Gathered data entries:

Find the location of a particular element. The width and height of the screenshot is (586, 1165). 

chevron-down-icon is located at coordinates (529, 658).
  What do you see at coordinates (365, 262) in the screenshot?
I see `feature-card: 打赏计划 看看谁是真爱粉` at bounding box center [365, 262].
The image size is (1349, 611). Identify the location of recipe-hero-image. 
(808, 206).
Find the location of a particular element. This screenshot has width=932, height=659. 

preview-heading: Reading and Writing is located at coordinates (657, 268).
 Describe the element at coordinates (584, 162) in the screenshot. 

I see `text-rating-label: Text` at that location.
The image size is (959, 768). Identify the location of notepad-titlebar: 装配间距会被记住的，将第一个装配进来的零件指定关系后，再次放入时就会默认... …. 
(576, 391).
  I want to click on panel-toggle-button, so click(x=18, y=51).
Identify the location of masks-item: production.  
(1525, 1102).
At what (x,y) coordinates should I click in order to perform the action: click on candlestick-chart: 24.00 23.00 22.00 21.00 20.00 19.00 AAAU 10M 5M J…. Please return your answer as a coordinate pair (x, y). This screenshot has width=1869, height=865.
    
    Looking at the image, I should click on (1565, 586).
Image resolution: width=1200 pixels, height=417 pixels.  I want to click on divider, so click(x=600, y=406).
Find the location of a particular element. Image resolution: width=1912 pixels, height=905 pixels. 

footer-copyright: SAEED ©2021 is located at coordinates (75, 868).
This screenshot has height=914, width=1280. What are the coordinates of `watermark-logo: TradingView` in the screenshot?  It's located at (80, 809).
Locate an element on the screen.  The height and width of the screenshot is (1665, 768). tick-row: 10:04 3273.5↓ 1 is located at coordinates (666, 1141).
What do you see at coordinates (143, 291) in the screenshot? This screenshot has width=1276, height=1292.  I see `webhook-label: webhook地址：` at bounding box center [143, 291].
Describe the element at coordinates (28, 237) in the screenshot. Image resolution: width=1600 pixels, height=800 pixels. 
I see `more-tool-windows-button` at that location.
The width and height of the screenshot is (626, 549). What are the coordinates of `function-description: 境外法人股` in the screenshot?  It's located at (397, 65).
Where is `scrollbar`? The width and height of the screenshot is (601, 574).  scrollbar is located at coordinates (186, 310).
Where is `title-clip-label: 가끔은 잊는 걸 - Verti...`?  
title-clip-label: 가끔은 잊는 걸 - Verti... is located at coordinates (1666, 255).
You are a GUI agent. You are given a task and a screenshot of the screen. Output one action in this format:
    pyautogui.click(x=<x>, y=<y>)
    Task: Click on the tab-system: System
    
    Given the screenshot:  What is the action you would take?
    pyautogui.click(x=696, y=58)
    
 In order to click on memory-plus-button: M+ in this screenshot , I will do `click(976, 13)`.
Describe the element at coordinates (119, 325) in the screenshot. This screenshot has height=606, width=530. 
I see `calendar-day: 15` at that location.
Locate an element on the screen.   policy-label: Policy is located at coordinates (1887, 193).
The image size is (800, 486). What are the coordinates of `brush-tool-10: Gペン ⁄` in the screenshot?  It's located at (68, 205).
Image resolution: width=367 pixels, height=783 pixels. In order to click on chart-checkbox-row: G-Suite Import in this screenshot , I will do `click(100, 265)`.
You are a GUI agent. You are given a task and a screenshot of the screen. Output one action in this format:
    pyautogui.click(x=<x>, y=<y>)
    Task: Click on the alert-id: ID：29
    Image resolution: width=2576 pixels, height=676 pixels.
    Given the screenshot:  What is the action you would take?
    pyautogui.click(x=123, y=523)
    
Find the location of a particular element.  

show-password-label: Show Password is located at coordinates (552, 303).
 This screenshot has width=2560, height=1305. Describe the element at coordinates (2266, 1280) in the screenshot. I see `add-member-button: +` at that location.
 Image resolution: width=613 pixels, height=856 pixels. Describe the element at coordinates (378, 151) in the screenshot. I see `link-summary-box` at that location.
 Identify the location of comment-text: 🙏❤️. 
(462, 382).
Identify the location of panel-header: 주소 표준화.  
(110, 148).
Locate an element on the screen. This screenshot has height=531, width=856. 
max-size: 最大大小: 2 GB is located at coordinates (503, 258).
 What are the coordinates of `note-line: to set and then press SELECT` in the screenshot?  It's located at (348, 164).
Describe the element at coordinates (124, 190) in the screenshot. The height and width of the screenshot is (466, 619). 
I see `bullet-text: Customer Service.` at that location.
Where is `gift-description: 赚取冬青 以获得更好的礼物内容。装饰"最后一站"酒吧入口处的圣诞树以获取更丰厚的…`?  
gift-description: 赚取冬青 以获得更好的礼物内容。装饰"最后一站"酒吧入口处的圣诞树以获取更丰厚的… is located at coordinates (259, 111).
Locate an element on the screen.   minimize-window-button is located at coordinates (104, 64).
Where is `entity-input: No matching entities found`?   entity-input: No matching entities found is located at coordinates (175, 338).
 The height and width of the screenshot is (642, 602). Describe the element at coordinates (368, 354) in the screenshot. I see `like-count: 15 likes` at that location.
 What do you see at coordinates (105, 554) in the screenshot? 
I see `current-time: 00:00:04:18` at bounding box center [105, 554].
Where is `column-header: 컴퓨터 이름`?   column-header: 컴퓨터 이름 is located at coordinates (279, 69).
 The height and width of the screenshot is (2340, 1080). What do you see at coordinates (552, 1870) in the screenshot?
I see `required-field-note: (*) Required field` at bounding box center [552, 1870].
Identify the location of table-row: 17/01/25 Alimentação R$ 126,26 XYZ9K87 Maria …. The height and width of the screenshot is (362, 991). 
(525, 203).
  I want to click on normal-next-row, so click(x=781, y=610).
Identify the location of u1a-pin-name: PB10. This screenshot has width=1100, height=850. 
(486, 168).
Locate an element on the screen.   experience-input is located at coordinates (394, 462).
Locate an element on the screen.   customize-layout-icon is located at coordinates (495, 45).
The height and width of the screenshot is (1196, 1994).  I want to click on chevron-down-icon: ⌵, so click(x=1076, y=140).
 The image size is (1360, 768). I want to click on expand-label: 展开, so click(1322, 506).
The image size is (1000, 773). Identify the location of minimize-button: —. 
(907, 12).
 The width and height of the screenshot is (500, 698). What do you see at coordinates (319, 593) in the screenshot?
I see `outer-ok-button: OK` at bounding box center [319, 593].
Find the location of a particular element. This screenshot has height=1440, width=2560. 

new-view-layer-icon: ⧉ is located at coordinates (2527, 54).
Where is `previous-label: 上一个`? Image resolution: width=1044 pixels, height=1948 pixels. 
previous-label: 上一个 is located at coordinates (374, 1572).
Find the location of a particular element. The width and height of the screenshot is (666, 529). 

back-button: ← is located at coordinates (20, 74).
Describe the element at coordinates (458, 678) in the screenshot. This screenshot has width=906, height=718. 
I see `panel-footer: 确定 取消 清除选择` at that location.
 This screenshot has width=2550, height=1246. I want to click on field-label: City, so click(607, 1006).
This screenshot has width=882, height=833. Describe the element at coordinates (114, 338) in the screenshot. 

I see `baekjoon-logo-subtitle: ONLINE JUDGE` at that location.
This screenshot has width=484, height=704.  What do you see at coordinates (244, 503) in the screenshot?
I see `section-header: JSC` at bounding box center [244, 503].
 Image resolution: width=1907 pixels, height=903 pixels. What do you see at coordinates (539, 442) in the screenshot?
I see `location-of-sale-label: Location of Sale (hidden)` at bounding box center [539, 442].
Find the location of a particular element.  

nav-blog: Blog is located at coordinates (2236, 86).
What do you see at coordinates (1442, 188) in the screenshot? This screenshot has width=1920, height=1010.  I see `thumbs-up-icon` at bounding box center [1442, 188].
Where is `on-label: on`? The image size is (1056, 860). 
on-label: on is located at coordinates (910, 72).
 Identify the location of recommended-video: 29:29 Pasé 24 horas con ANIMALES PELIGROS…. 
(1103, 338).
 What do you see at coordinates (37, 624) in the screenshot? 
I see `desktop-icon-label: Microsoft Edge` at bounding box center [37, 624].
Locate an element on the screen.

#### Work to complete:
Copy out the data lines verbatim, starting with the line that contains "Describe the element at coordinates (119, 325)" and ending with, and including, the line that contains "at (348, 164).".

#### Exercise output:
Describe the element at coordinates (119, 325) in the screenshot. This screenshot has height=606, width=530. 
I see `calendar-day: 15` at that location.
Locate an element on the screen.   policy-label: Policy is located at coordinates (1887, 193).
The image size is (800, 486). What are the coordinates of `brush-tool-10: Gペン ⁄` in the screenshot?  It's located at (68, 205).
Image resolution: width=367 pixels, height=783 pixels. In order to click on chart-checkbox-row: G-Suite Import in this screenshot , I will do `click(100, 265)`.
You are a GUI agent. You are given a task and a screenshot of the screen. Output one action in this format:
    pyautogui.click(x=<x>, y=<y>)
    Task: Click on the alert-id: ID：29
    Image resolution: width=2576 pixels, height=676 pixels.
    Given the screenshot:  What is the action you would take?
    pyautogui.click(x=123, y=523)
    
Find the location of a particular element.  

show-password-label: Show Password is located at coordinates (552, 303).
 This screenshot has width=2560, height=1305. Describe the element at coordinates (2266, 1280) in the screenshot. I see `add-member-button: +` at that location.
 Image resolution: width=613 pixels, height=856 pixels. Describe the element at coordinates (378, 151) in the screenshot. I see `link-summary-box` at that location.
 Identify the location of comment-text: 🙏❤️. 
(462, 382).
Identify the location of panel-header: 주소 표준화.  
(110, 148).
Locate an element on the screen. This screenshot has height=531, width=856. 
max-size: 最大大小: 2 GB is located at coordinates (503, 258).
 What are the coordinates of `note-line: to set and then press SELECT` in the screenshot?  It's located at (348, 164).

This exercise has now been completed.